3 ASPECTOS METODOLÓGICOS

Para analisar o perfil do homem sertanejo na língua falada por ele, optou-se por

apresentar alguns termos que fazem relação com o ambiente com que ele tem se deparado. O

corpus foi, então, selecionado dos dados coletados para a elaboração do Atlas Linguístico de

Pernambuco (ALiPE), a partir das designações encontradas para os itens canga, cangalha,

caçuá e alforje, muito comuns no dia-a-dia do sertanejo.

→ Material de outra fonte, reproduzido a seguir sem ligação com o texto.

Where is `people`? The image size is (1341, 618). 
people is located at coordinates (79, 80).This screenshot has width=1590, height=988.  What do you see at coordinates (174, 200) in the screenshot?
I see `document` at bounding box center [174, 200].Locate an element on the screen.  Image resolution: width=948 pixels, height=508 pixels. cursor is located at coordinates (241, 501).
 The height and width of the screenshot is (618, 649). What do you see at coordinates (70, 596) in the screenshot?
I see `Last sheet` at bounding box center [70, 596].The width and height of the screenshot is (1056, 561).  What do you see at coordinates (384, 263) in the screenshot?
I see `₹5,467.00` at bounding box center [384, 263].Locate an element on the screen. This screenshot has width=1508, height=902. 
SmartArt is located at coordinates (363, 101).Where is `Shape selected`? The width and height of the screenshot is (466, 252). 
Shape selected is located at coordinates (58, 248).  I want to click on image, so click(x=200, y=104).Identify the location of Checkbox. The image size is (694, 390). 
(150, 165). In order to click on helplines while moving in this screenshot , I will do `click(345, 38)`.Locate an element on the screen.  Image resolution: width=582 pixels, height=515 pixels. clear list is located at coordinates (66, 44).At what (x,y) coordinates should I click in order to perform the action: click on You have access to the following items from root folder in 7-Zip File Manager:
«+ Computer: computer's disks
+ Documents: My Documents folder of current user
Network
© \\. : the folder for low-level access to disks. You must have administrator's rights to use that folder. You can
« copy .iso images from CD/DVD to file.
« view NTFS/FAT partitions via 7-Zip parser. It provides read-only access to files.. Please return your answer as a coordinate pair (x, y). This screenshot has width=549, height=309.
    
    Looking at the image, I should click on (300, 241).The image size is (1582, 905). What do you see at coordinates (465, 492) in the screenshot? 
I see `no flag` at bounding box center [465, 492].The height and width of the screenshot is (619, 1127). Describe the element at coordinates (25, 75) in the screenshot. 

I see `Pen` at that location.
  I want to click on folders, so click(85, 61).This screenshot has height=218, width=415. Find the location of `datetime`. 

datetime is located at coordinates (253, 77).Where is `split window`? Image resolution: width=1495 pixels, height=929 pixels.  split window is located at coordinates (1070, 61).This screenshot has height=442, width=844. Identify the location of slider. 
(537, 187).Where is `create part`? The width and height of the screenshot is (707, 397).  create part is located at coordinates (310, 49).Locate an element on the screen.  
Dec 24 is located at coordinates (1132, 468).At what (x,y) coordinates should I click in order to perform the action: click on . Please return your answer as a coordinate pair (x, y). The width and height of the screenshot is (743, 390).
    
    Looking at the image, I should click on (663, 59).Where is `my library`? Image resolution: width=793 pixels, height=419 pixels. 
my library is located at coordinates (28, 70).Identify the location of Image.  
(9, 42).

O Atlas Linguístico de Pernambuco foi planejado para seguir a metodologia do Atlas

Linguístico do Brasil, tanto em relação à faixa etária, quanto à escolaridade, que foram

características nos dois sexos dos informantes.

A partir das orientações encontradas em Ferreira e Cardoso (1994) e reforçada em

Cardoso (2010), foram selecionados vinte municípios como pontos de inquérito a partir da

análise demográfica, histórica, cultural e populacional: Afrânio, Águas Belas, Arcoverde,

Caruaru, Custódia, Floresta, Garanhuns, Limoeiro, Ouricuri, Palmares, Petrolina, Recife,

Salgueiro, Santa Maria da Boa Vista, São Bento do Una, São José do Egito, Serra Talhada,

Tacaratu, Taquaritinga do Norte e Tupanatinga.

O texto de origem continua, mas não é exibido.